(Beginning of EXCERPT PROVIDED)
"Direct images of matter.
Vision names them, but the hand knows them. A dynamic joy touches them, kneads
them, makes them lighter. One dreams these images of matter substantially,
intimately, rejecting forms—perishable forms—and vain images, the becoming of
surfaces. They have weight, they are a heart” (Gaston Bachelard)
In a cavernous iron warehouse at the back of the old Brunswick brickworks, behind the vertiginous chimneys of the kilns and the blackened skeletons of derelict machinery, an island of moist white sand floats in a sea of powdery grey brickdust and rubble. Prefiguring its future performance space in the city, the rehearsal space for To Run—Sand has been installed in the bowels of an abandoned industrial workplace—a site still palpably ghosted by its former function, and by those that worked and sweated and dreamed there. The only sounds now are the muffled wingbeats and cucurucus of pigeons far overhead. Until the digging starts.
Every session begins with digging. The island of sand, both setting and generative source for this dance-theatre performance, is on the move again. The impact of footfalls and bodies disperses the sand, it flows outwards, a slo-mo crystalline liquid. We rebuild two mounds, one as conical as a Hokusai Fuji, the other slightly flattened, volcanic. Our digging is punctuated with jokes about (im)possible careers with Vicroads. The remaining sand is raked, and the rehearsal begins.
Heraclitus suggested that one could never bathe in the same river twice; similarly, every time the performers return to the sand its reality shifts, literally and metaphorically. It possesses the pulsional mutability and discontinuity Gaston Bachelard called “intimate immensity”. At moments it suggests a pocket of coastal dune or beach, a lovers’ retreat, a children’s playground, or an island of enchantment and imprisonment, like Prospero’s; at others, it becomes battlefield, labour camp, post-industrial wasteland, mountain range, moonscape—or desert, that core postmodern metaphor for the nomadic and the dis/appearing. And it is the fluidity of the sand’s topographic referentiality that allows the performers (and those watching them) a remarkable associational freedom in narratives enacted and images inhabited.
(End of EXCERPT PROVIDED)
EXERCISES:
[1] According to the passage about the To Run—Sand rehearsal, where is the rehearsal space installed?
[2] Carry on the passage about the To Run—Sand rehearsal, starting after its final sentence.
(Beginning of SUPPLIED DATA)
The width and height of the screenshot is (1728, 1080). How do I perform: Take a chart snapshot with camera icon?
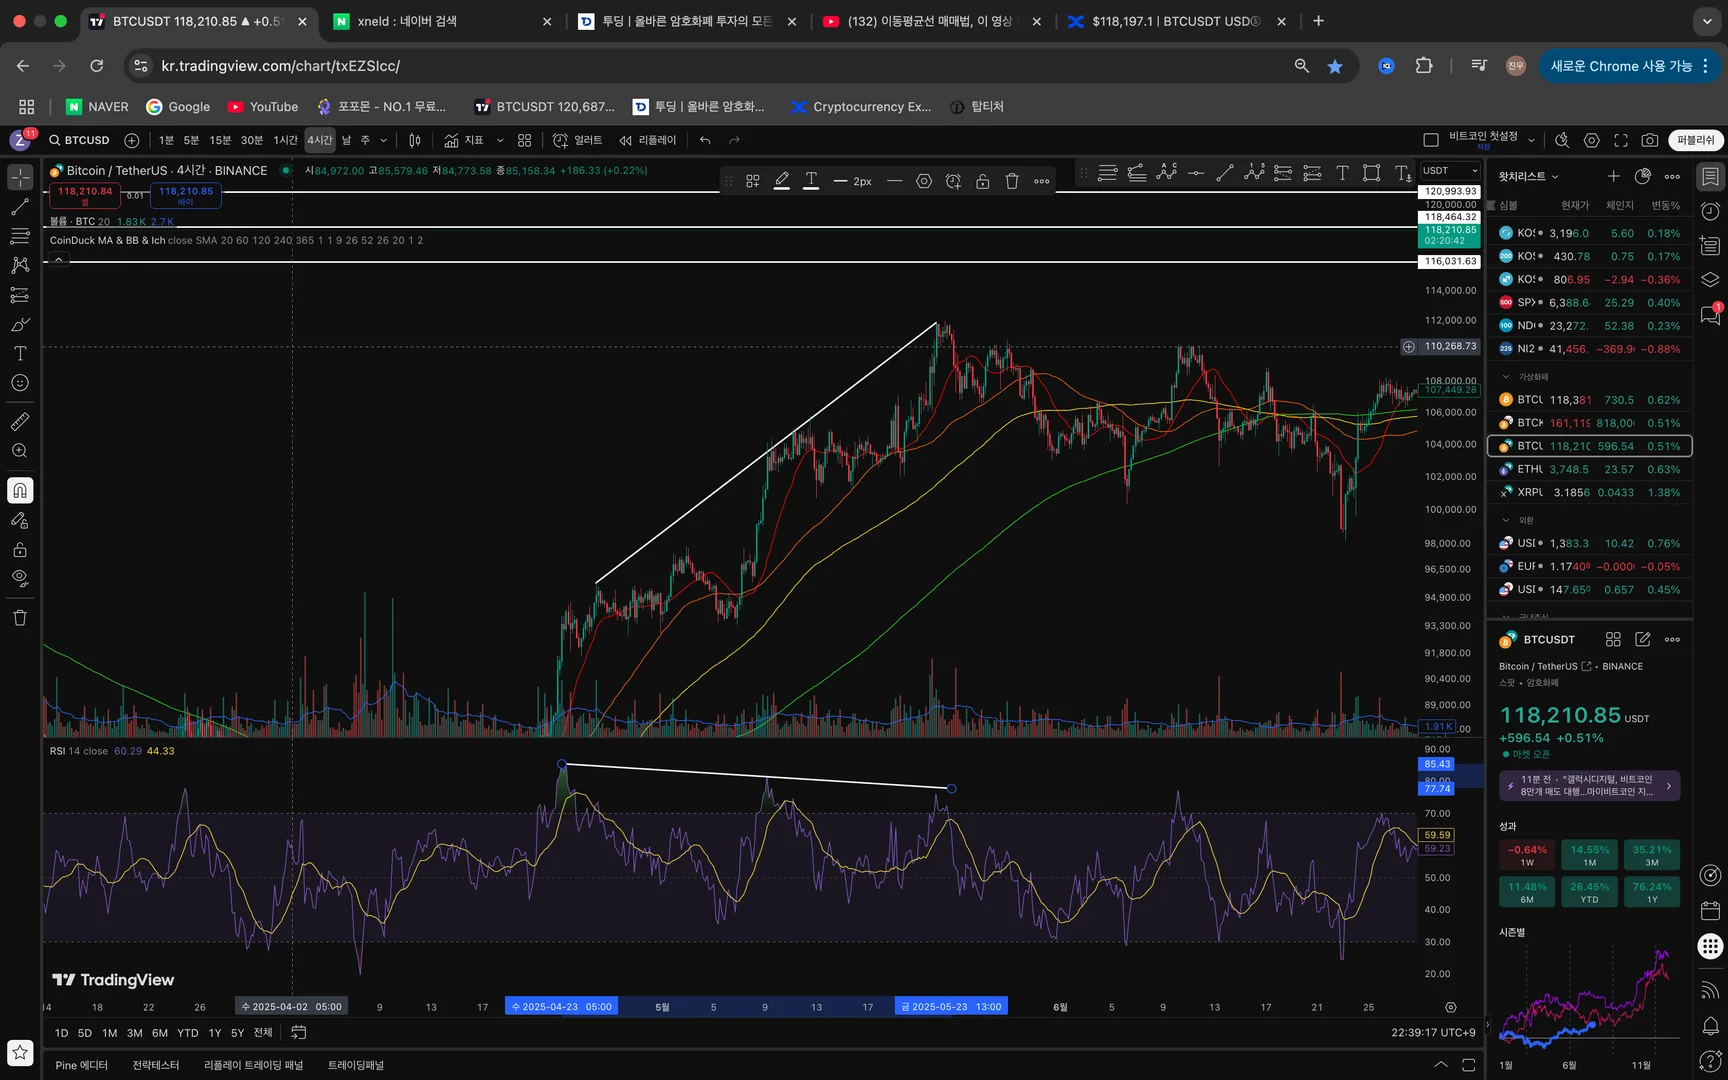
(End of SUPPLIED DATA)
WRITTEN RESPONSES:
[1] In a cavernous iron warehouse at the back of the old Brunswick brickworks.

[2]
Material is generated primarily through games, tasks, structured improvisations and free play; once Alison has set up an activity, she rarely intervenes. Images cluster around primordial transformations of status in the flux of inter-relations: playing, working, running, fighting, falling, burying, birthing. The three performers are developing quite different relationships with the sand, each one contradictory and polyvalent. And it is the materiality of these relationships that generates narratives, images and ‘characters’. Today Evelyn’s actions suggest elegant entrapment, a kind of perky buoyancy against all the odds, like Winnie in Beckett’s Happy Days. Adrian is both ever playful and consumed by reverie, encumbered by the gravity of possibility; with the smile of Sisyphus, he moulds his desires and memories in the sand. Yumi is explosive, she leaps and digs with an energy that irradiates far beyond the outer edge of the sand—but her contact with it is consistently light, she touches and brushes with quiet patience and focus.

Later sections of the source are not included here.